With creativity and experimentation, low- cost housing finance ventures can work.

Jatropha Biofuesl in Tanzania
By Pierre Loots, Andrew Kwong, Jackie Chieh-Jen Wu, Monica Da Ponte, and Jason Steinberg


In the field of renewable energy, biofuels are increasingly the focus of attention. Yet few people would think of Tanzania as a place where this type of new industry is developing.

Lying just south of the equator, Tanzania has an ideal climate to grow input crops to create low-cost biodiesel. In a recent speech at the Empire Club in Toronto, Tanzanian Prime Minister Edward Lowassa declared: “With the continued global demand on oil and upward pressure on prices, biofuels are increasingly becoming alternative fuel sources. In Tanzania we have plenty of land for growing the relevant crops. Weare therefore keen to see further investments in palm oil, sugar, and jatropha and welcome interested partners.”

The potential for biofuels from jatropha in particular is not only attracting financial investors to East Africa, but also attracting attention from the world’s social investors such as the United Nations Development Program’s (UNDP’s) Growing Sustainable Business Initiative.

The jatropha plant is ideal for sustainable biodiesel production in Tanzania because of its ability to thrive in sub-Saharan climates and the high oil content of its seeds. Jatropha can grow on marginalized land, is drought-resistant, and can provide supplemental incomes for low-income households in rural areas.
Biodiesel input crops like jatropha can be supplied to a production plant through a combination of community farming with micro-financing and industrial-sized plantations. This hybrid supply chain can meet the input requirements of a biodiesel plant (which needs to produce approximately two million litres of biodiesel per year to be viable) while also providing a market for local small-scale farmers.

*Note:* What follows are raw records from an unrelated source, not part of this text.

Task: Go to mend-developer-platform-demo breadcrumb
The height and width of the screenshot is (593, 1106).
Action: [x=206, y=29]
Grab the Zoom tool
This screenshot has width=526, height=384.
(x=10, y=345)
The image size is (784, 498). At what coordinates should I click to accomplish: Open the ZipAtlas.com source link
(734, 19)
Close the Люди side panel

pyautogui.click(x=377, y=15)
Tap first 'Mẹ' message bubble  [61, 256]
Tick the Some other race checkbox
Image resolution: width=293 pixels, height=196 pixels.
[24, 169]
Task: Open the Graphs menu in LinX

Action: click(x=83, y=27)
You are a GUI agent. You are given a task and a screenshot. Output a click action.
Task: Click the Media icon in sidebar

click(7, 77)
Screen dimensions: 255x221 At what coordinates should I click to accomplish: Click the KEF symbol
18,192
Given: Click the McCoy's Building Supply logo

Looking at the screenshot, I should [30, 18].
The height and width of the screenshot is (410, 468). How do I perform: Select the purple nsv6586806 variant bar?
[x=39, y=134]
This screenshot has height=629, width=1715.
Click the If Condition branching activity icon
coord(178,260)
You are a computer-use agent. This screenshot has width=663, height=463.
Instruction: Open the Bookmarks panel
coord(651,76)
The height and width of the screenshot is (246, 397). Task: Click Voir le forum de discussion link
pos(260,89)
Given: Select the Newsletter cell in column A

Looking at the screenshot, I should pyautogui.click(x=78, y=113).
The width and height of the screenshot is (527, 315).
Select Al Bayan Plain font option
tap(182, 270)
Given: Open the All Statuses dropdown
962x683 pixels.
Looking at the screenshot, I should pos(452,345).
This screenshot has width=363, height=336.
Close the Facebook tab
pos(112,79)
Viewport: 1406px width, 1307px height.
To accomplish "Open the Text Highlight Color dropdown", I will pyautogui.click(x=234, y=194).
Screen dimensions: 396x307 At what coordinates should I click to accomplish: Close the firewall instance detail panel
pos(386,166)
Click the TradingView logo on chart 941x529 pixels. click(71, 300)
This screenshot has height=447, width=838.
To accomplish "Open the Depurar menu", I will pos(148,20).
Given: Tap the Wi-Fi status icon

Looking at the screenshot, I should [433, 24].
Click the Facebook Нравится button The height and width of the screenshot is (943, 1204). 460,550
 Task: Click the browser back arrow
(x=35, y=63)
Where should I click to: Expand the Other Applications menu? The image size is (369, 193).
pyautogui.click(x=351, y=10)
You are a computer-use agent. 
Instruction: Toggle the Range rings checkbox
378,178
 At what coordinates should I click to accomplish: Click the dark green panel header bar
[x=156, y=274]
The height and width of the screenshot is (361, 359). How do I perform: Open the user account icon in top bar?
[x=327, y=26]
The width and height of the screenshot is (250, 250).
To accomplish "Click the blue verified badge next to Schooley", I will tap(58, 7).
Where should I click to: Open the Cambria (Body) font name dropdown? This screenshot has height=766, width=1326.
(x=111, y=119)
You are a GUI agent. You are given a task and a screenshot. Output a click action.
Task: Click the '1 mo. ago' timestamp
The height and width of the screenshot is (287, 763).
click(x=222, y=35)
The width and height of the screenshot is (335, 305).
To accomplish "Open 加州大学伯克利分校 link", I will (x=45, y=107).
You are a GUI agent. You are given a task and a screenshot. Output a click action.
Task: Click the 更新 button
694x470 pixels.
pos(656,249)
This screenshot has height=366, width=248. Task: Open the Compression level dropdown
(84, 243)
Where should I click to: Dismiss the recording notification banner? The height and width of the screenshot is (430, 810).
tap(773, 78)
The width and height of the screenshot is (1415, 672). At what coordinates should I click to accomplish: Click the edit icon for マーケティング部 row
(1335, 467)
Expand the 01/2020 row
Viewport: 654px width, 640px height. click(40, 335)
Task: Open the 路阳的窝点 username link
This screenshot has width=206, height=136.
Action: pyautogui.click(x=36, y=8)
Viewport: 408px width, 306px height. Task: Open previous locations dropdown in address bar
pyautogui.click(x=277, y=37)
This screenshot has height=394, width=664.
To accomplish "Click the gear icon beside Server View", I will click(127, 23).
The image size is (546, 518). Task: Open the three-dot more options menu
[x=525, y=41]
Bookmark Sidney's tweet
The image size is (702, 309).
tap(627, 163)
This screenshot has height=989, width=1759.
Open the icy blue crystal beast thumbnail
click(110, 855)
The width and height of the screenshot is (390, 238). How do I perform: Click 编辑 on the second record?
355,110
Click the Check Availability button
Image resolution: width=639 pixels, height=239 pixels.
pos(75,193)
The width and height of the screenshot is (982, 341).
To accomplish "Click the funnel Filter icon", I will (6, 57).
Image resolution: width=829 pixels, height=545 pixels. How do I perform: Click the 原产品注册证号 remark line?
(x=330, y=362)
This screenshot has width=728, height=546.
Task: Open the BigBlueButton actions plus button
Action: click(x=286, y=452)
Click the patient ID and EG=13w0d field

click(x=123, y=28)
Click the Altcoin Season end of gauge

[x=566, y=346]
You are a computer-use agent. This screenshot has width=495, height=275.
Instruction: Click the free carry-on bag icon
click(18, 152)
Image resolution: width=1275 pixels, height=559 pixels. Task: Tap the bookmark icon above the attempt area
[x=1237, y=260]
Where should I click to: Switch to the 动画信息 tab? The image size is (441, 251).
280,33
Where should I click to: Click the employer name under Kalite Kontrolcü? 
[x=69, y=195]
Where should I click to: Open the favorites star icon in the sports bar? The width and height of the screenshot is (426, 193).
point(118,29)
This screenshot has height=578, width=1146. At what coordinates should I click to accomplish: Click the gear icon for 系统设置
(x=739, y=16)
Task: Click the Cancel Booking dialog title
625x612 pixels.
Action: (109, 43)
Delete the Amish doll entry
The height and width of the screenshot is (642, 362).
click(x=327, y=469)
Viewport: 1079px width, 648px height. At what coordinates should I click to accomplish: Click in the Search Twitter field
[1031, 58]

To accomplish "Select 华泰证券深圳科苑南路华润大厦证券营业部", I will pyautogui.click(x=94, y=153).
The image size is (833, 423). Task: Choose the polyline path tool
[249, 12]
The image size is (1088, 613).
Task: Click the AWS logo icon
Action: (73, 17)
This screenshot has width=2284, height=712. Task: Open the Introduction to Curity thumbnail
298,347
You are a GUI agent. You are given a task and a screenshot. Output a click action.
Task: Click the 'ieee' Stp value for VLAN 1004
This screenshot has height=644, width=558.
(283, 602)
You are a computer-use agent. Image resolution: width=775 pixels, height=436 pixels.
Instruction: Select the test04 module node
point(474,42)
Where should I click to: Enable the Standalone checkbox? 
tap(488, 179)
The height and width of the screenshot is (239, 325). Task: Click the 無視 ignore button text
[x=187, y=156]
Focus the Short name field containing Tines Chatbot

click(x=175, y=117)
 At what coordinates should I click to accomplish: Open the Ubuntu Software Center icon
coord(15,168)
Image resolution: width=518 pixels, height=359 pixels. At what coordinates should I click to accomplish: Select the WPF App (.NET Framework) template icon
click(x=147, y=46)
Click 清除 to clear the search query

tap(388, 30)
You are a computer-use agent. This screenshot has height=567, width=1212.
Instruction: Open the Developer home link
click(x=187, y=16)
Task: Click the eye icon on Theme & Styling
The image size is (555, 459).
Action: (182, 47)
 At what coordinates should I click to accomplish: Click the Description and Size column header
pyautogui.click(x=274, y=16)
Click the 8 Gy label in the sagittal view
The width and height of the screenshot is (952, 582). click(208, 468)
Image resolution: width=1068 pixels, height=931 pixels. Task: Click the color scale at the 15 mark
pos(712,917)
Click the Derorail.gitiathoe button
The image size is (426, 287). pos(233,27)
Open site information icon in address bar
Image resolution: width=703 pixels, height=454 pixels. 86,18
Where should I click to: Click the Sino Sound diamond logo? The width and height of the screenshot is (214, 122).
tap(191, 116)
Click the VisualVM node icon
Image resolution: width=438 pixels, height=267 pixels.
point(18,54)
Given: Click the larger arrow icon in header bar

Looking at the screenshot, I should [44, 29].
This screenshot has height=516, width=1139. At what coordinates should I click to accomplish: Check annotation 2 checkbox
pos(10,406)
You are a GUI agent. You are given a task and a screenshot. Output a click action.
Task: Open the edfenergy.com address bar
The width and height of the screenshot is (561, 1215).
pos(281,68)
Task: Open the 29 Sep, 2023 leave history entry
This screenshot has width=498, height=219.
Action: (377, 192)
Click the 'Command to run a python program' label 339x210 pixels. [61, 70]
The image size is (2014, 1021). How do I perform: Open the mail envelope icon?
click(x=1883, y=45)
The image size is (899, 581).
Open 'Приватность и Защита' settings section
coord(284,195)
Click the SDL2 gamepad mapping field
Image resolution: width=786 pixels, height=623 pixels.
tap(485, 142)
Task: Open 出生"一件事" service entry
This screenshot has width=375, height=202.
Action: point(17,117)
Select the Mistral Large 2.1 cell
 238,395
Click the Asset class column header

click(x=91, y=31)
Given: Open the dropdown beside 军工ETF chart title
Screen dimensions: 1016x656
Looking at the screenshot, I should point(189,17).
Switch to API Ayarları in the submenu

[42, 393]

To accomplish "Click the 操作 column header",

For biodiesel to incrementally replace petroleum diesel in non-oil producing countries like Tanzania a number of pieces in the supply chain will need to be further developed, including storage facilities to minimize oil losses before the jatropha seeds are pressed and storage facilities of the biodiesel itself to prevent deterioration of the fuel over time.

Tanzanian and Canadian investors along with development organizations like the UNDP are already responding to Prime Minister Lowassa’s calls for investment in the industry, putting Tanzania on a course to be an African leader in a petroleum-independent and environmentally sustainable energy future.